A cylindrical aluminum fin with adiabatic tip is attached to a wall with surface temperature of \(300^{\circ} \mathrm{C}\), and is exposed to ambient air condition of \(15^{\circ} \mathrm{C}\) with convection heat transfer coefficient of \(150 \mathrm{~W} / \mathrm{m}^{2} \cdot \mathrm{K}\). The fin has a uniform cross section with diameter of \(1 \mathrm{~cm}\), length of \(5 \mathrm{~cm}\), and thermal conductivity of \(237 \mathrm{~W} / \mathrm{m} \cdot \mathrm{K}\). Assume steady one-dimensional heat transfer along the fin and the nodal spacing to be uniformly \(10 \mathrm{~mm},(a)\) obtain the finite difference equations for use with the Gauss-Seidel iterative method, and \((b)\) determine the nodal temperatures using the GaussSeidel iterative method and compare the results with the analytical solution.

Short Answer

Expert verified
Answer: The key steps in the solution are: 1) Calculate relevant fin parameters such as area and perimeter. 2) Develop the finite difference equation for the system considering steady-state heat transfer. 3) Implement the Gauss-Seidel iterative method for solving nodal temperatures. 4) Compare the obtained solution with the analytical solution by calculating the percentage error for each node, ensuring the error is small to confirm accuracy.

Step by step solution

01

Calculate relevant parameters

First, we will calculate the area and perimeter of the fin to be used for convection heat transfer. We are given the diameter \(d = 1 \mathrm{~cm}\), which is equal to \(0.01 \mathrm{~m}\). Area, \(A = \pi (\frac{d}{2})^2 = \pi (\frac{0.01}{2})^2\) Perimeter, \(P = \pi \times d = \pi \times 0.01\)
02

Develop the finite difference equation for the given system

We will now develop the finite difference equation for the given system assuming steady-state heat transfer along the fin: \(\frac{d^2T}{dx^2} - m^2(T-T_\infty) = 0\) Where \(m=\sqrt{\frac{Ph}{Ak}}\), \(P\) is the perimeter of the fin, \(h\) is the convection heat transfer coefficient, \(A\) is the cross-sectional area of the fin, \(k\) is the thermal conductivity of the fin, and \(T_\infty\) is the ambient temperature.

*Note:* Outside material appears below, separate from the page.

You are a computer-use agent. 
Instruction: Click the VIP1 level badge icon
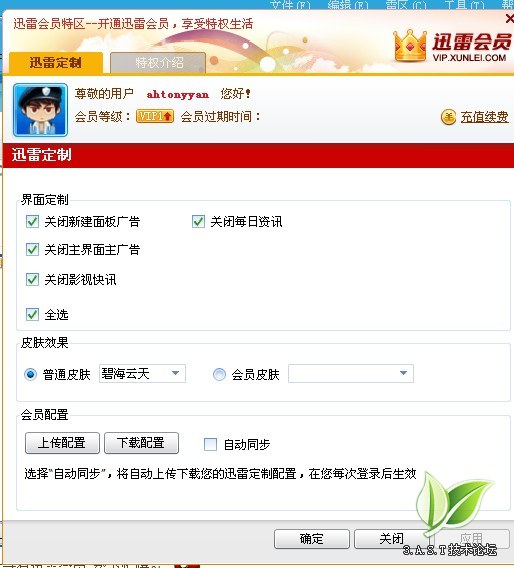point(155,116)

Given nodal spacing = \(\Delta x = 10mm = 0.01m.\) The finite difference equation can be written as: \(T_i^{(k+1)} = \frac{1}{m^2\Delta x^2+2}\left[m^2\Delta x^2T_\infty+(T_{i-1}^{(k)}+T_{i+1}^{(k)})\right]\)(for i = 1, 2, 3, ...) With boundary conditions imposed as: - At \(x=0,\) \(T_0^{(k+1)} = T_s,\) where \(T_s=300^{\circ} \mathrm{C}\). - At \(x=L,\) \(T_L^{(k+1)}\) is adiabatic (\(q_{i+1}=0\)), so we replace \(T_{i+1}^{(k)}\) with \(T_{i-1}^{(k)}.\) Now, we can apply the Gauss-Seidel iterative method to solve for nodal temperatures.
03

Gauss-Seidel iterative method

To implement the Gauss-Seidel iterative method: 1. Set an initial guess for all temperatures. 2. Substituting the initial guess values or previous iteration values into the finite difference equation, update the temperatures. 3. Set a convergence criterion, e.g, an absolute difference between temperatures at successive iterations (\(|T_i^{(k+1)}-T_i^{(k)}|\)) less than a threshold value. 4. Repeat steps 2 and 3 until convergence is achieved.
04

Comparing the obtained solution with the analytical solution

The analytical solution for the temperature distribution of the fin can be given by: \(T(x) = T_s+\left(\frac{\cosh(m(L-x))}{\cosh(mL)}\right)(T_\infty-T_s)\) Compare the nodal temperature values obtained from the Gauss-Seidel method with those calculated using the analytical solution. This can be done by calculating the percentage error for each node, which should be small if the solution is accurate.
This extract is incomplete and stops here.